Executive summary
On Monday 6 August 2001 at about 0730, a lifeboat and rescue boat launching drill was conducted on board the passenger and freight ferry "Aratere". At about 0750, during the recovery of the port lifeboat, the forward hook of the synchronous release equipment opened spontaneously when the lifeboat was about one metre above the water. The bow of the lifeboat fell back into the water. None of the 8 occupants were injured and the lifeboat sustained no damage.
Safety issues identified included:
• the design of the equipment, which allowed the closure of the operating levers while the release mechanism was not properly engaged
• the limited visibility from inside the lifeboat of critical parts of the release equipment, which did not allow the boat crew to adequately check that the release mechanism was properly engaged
• the limited opportunities for maintenance and training, leading to a lack of appreciation by the ship’s crew of the proper operation of the release mechanism
• the difficulty of operating the cumbersome and complicated equipment while attempting to recover a lifeboat from a seaway
• the fitting of replacement critical parts that were not made or approved by the manufacturer of the release mechanism
• the lack of appreciation by the ship’s crew of warning signs in previous events which, if acted upon, would have increased the crew’s knowledge of the equipment.
Safety recommendations were made to the managing director of Tranz Rail, the Spanish maritime administration, Inspeccion General Maritima, Pesbo S.A., the International Association of Classification Societies and the Director of Maritime Safety to address the safety issues
Related Recommendations
Advise all recipients of its synchronous lifeboat release equipment of the type supplied to the Aratere, of this incident and of the potential for the equipment to be incorrectly engaged when recovering a lifeboat.
Advise all member Classification Societies of this incident in order that where synchronous [lifeboat] release equipment of the same type is fitted on ships classed by them, their surveyors and all relevant ship operators are made aware of the potential for improper engagement of the equipment.
Introduce a policy that when replacement parts are required for any life-saving appliances or safety equipment, only parts made or approved by the manufacturer are used
Submit a copy of Commission’s report 01-211, together with the Maritime Safety Authority final report into the same incident, to the Maritime Safety Committee of IMO to support the work and initiatives now being conducted by both the Marine Accident Investigation Branch and the Maritime and Coastguard Agency of the United Kingdom, regarding the safety of lifeboats and lifeboat drills.

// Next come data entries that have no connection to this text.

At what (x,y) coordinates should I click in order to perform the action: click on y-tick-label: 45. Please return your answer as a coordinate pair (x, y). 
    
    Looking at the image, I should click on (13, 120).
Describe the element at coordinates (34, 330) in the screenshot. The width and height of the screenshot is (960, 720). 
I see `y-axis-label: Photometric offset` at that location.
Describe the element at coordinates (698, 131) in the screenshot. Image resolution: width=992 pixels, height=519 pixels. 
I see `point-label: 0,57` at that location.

Any review conducted by IMO should consider reported accidents worldwide, with particular emphasis on lifeboat/rescue boat launch and recovery systems.

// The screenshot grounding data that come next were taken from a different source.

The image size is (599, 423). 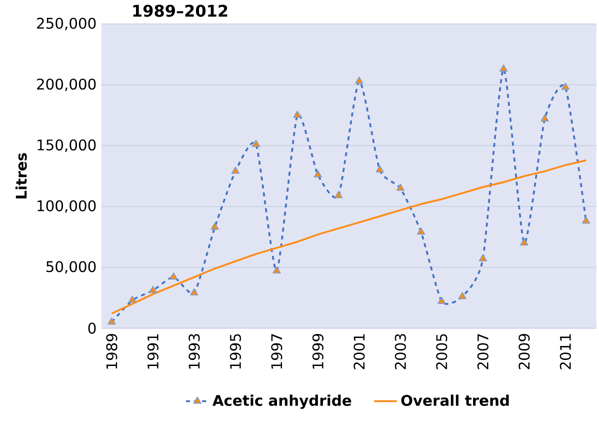 What do you see at coordinates (276, 352) in the screenshot?
I see `x-tick-label: 1997` at bounding box center [276, 352].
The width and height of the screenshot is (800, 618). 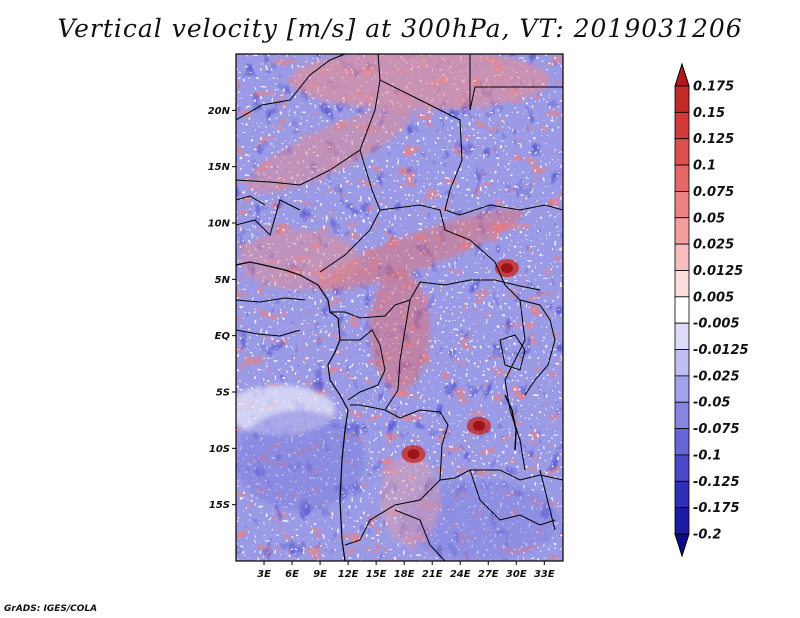 What do you see at coordinates (220, 224) in the screenshot?
I see `y-tick-label: 10N` at bounding box center [220, 224].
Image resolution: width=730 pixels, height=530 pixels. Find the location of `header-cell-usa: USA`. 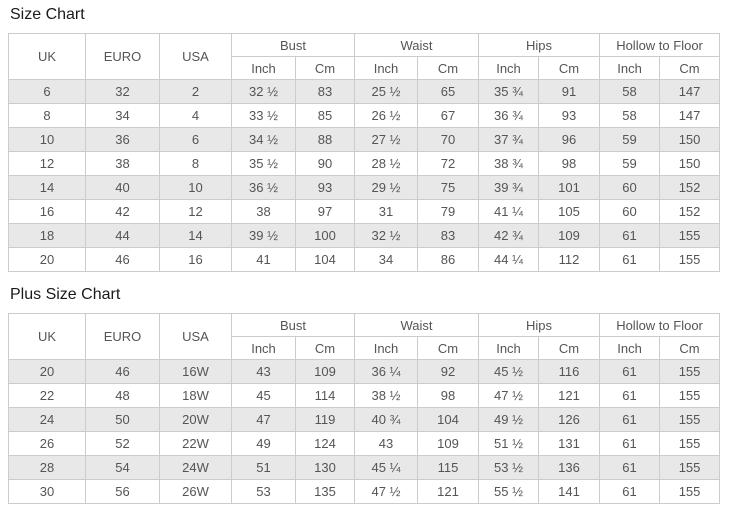

header-cell-usa: USA is located at coordinates (196, 336).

Require Pesbo S.A. to provide a modification for existing synchronous lifeboat release equipment to address the deficiencies identified in this report.
Require Pesbo S.A. to re-design its future synchronous lifeboat release equipment so that it fully complies with the provisions of the LSA Code, and is able to be engaged and checked before the lifeboat is attached to the davit falls.
When available, provide all recipients of its synchronous lifeboat release equipment of the type supplied to the Aratere with a modification to prevent incorrect engagement of the equipment.